A skill is built hour by hour engaged in focused practice guided by a purpose. There is no other way.

Philosophies for Learning the Guitar at 60: Begin

Begin. This first step may seem too obvious. It’s not. We Baby Boomers have known about guitars most of our lives. We were playing air guitars by the time we were eight. Maybe like me, you’ve owned a guitar in the past and even taken a couple of lessons. And then quit. For some reason you’ve put off getting serious about learning to play a guitar for 50 years or more. Part of your journey might be understanding what has blocked you in the past – what was in the way.

It wasn’t lack of time. I think it’s important to accept this. Yes, throughout our adult life most of us must make a living. But no one’s work is all-consuming unless one chooses it to be so. And that’s the operative word here: choice. For whatever reasons, learning the guitar wasn’t made a priority. And so instead of becoming guitar players, we devoted our free time to reading novels and newspapers, clubs and memberships, and on and off commitments (or perhaps sustained commitments) to fitness and sundry other hobbies. There have been social events and Sunday drives, certain time-consuming rituals that probably deserve more reflection than we’ve given them (maintaining a lawn, for example), and TV. Hours and hours of TV.

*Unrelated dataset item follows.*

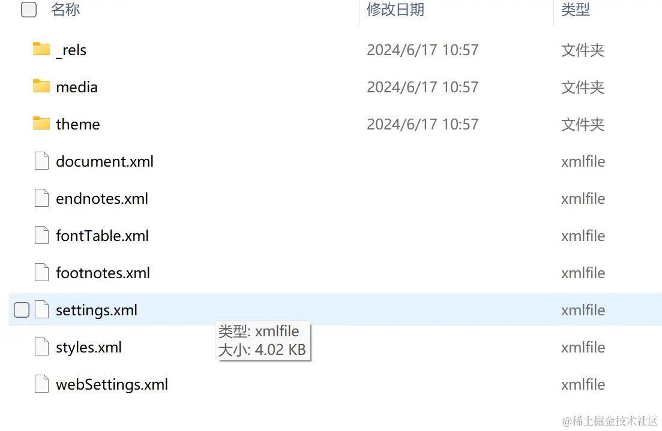Image resolution: width=662 pixels, height=431 pixels.
Task: Toggle the select-all checkbox in header
Action: [x=29, y=9]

So what was my story? Well, this is a piece of it.

There was a piano in our home. My mother played. A little. I don’t know what prompted her to enroll us in lessons when I was eight and my younger sister was seven. Something like vaguely defined social expectations, I would imagine.

At the conclusion of our first lesson with Ms. Zilhaver, an older woman who periodically stepped away with coughing fits for a few puffs on a cigarette, we were instructed to practice for half-an-hour each day. I did so with alacrity. The following week I reported back to Ms. Zilhaver, prepared for my second lesson. She seemed impressed. I was given additional pieces of music to work on. And so it went for the next few weeks. Making good progress, there were times when I found myself still at the piano well after the prescribed 30-minute period was up.

My sister came to it more slowly. She put in her time, but not without a fair amount of her usual fidgeting and not a minute more than was necessary. After a few weeks, she was still working on music I’d finished.

That’s when my mother intervened.

I can’t tell you her motivations. I can only guess. She was a feminist with a Gibraltar-sized chip on her shoulder and a mission to prove the superiority of women. And girls. Maybe the answers lie in there somewhere. Maybe they lie elsewhere. I don’t know.

In any event, one Saturday afternoon when she thought I was outside playing, I happened to overhear her end of a phone conversation with Ms. Zilhaver. In the future, Ms. Zilhaver was not to advance me further than my sister. If I got ahead, I was to be held back till my sister caught up. It sounded like there was some push-back from the piano teacher, but as many others have discovered, there was no arguing with my mother.

When she got off the phone, I asked her – with some desperation – why she was giving these orders. The only response I got was a scolding for “eavesdropping.” (I wasn’t. I just happened to be in the house). When I pressed, I was answered with the familiar Nadine Donachy “We’re not going to have this conversation.”

Nonetheless, for the next few days I continued practicing as before. At the following lesson, I performed a piece well. In the past, it would have been starred and I would have been assigned a new piece. Not this time. “Let’s just keep working on these same pieces for awhile,” Ms. Zilhaver said.

At that point, I was done with it.

I spent the next eight years in piano limbo. I did not practice. I did not advance. But I was forbidden from quitting. Thus, I suppose, my mother had her evidence of the inferiority of boys, and I had developed a perfectly rotten relationship with learning music.

Fifty-three years of water under the bridge later, it feels freeing to have thought this through. And now, to paraphrase Jimmy Buffet, I’m not going to think about it too long. I’ve got a guitar that wants to be played.